ABD Temsilciler Meclisi’nde Ermeni soykırımı karar tasarısı ve Türkiye'nin Rojava harekâtına yönelik yaptırım içeren tasarının kabul edilmesi gündeme damgasını vurdu. Türkiye’ye yönelik yaptırım tasarısında Türkiye Cumhurbaşkanı Recep Tayyip Erdoğan Ailesi'nin mal varlığının araştırılarak raporlaştırılması da bulunuyor. Her iki tasarı da önce Senato’da oylanacak, orada kabul edilirse de ABD Başkanı Donald Trump’ın onayına sunulacak.

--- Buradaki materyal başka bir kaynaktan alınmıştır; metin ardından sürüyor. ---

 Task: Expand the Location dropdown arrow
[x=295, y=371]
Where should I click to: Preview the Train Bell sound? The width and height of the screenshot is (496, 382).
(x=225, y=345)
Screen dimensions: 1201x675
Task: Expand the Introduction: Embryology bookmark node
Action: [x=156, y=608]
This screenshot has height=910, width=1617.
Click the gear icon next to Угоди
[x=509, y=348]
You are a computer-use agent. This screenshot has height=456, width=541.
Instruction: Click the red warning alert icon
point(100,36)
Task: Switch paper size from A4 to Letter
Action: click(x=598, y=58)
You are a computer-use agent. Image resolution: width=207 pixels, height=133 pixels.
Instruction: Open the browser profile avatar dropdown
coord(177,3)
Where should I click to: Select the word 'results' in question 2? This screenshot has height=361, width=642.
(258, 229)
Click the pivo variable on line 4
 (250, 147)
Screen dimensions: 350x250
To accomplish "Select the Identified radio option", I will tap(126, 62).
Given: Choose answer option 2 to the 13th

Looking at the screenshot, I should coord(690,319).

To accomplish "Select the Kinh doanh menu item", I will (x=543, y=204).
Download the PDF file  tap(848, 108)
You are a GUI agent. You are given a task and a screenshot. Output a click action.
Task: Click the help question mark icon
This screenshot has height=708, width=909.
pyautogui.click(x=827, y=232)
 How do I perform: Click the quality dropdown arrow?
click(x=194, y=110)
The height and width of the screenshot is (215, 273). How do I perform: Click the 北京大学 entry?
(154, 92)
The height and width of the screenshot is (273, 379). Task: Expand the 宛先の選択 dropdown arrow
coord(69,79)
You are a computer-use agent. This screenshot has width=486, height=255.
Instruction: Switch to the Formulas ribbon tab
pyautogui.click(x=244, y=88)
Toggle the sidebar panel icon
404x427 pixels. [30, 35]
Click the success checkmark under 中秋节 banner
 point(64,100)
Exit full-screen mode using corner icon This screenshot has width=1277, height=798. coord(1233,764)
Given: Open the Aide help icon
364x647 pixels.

Gazeteci-Yazar Murat Yetkin bugünkü yazısında Temsilciler Meclisi kararının nedenlerini irdeliyor ve şunları sıralıyor:

“1- Türkiye’nin Suriye harekâtına ve harekâtın ‘Kürt müttefiklere’ yani onların gözünde ‘Hristiyanları IŞİD zulmünden kurtaran’ YPG’ye yönelmiş olmasına tepki,

2- Bir yandan ABD’ye rağmen Rusya ile işbirliği yapan ve onların gözünde artık ‘ılımlı’ İslamcı sayılmayan Erdoğan’a tepki,

3- Bu yolla Trump’a karşı tepkinin yükseldiğini göstermek, görevden alınması için –onların gözünde- Erdoğan’ın avukatlığını yapan Trump’a diğer konuların yanında Türkiye üzerinden de saldırıda bulunmak.

ABD iç politikasında gözler o kadar kararmış ki, kendi iktidar savaşları ve Türkiye ile hükümetler arası ilişkilerdeki çelişkiler nedeniyle 70 yıllık batı ittifakı bağlantısını ve devletten devlete ilişkileri tehlikeye atmaktan çekinmiyorlar.”

Yetkin tasarının ne tür sonuçları olabileceğine ilişkin “Ermeni tasarısının rüzgârıyla Senato’da da yaptırımlardan yana rüzgâr estirebilir. Ancak (Graham’ın dediği gibi) Senato kendi tasarısını oylamak isteyerek Temsilcilerinkini ona göre düzeltilmesi için geri gönderebilir. Temsilciler bunu onaylarsa, ikisinin birden senatodan geçme ihtimali ortaya çıkar” diyor.

Tasarıların oylanması durumunda ABD Başkanı Trump’ın önüne gideceğini ve Trump’ın karar vermesi için 10 günlük süresini olduğunu hatırlatan Yetkin, “Bu durum, Erdoğan’ın da, Türkiye’nin de kararını Trump’ın insafına bağlı kılar. Ama diyelim ki Senato, ya da Trump geri çevirse dahi, ortadaki tablo Türkiye-ABD ilişkilerinde tamiri alacak çatlakların derinleştiğini gösteriyor.

Ankara’da, hükümet katında çıkan tek farklı sesin, Rus yapımı Su-35 uçağının alınması sorulduğunda, ‘Hayır, bir F-35 ortağıyız’ diyen Milli Savunma Bakanı Hulusi Akar’a ait olduğuna dikkat çekmek gerekiyor” ifadelerini kullanıyor.

Yetkin, mevcut krizden çıkışın diyalog ve diplomasi yolundan geçtiğine dikkat çekiyor.